#### Source data

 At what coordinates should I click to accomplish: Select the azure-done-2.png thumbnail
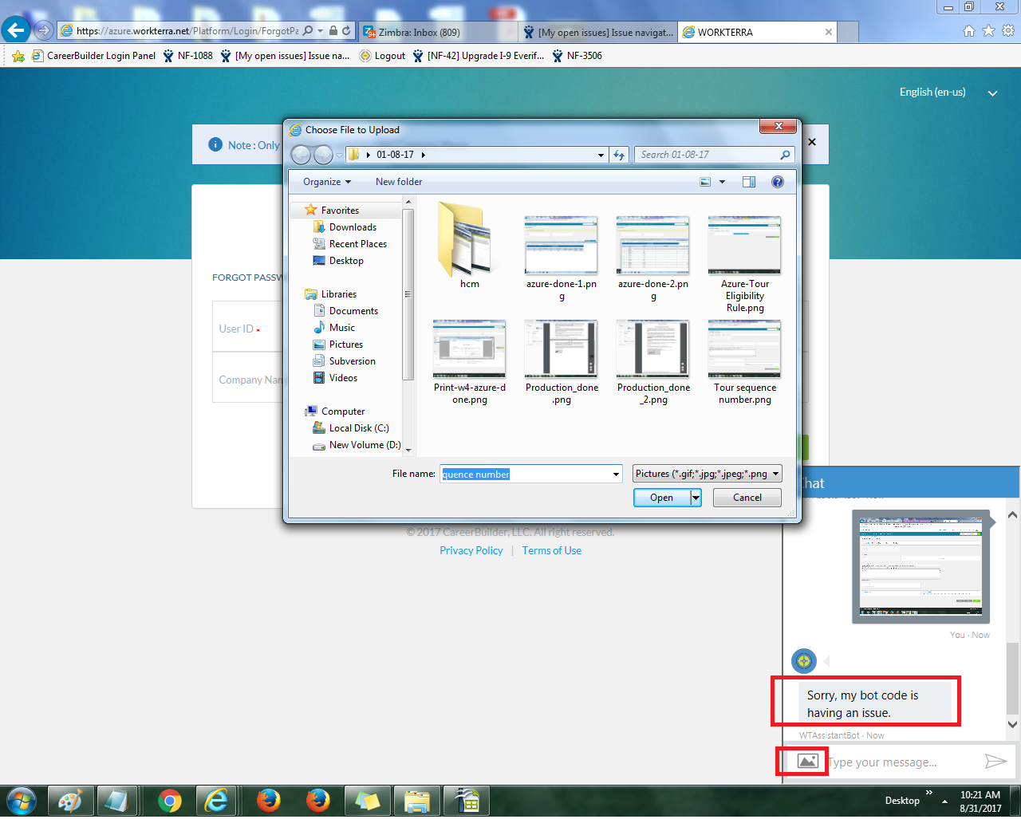tap(652, 245)
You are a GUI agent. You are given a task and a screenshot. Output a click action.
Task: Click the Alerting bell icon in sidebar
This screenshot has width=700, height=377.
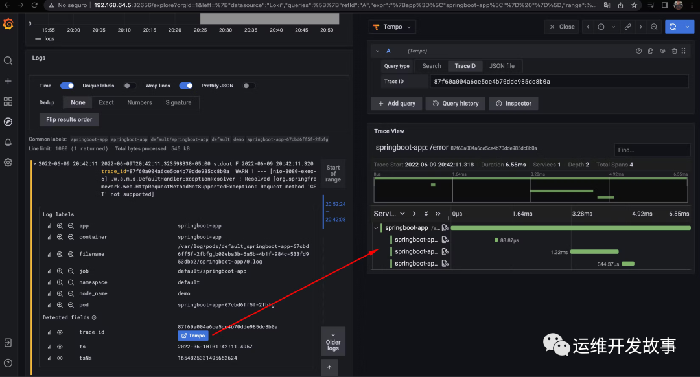[x=8, y=142]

########

Problem:
Reproduce the data exactly, please, and omit its pictures.

Answer to this task:
 At what coordinates should I click to accomplish: Select the azure-done-2.png thumbnail
tap(652, 245)
You are a GUI agent. You are given a task and a screenshot. Output a click action.
Task: Click the Alerting bell icon in sidebar
This screenshot has width=700, height=377.
[x=8, y=142]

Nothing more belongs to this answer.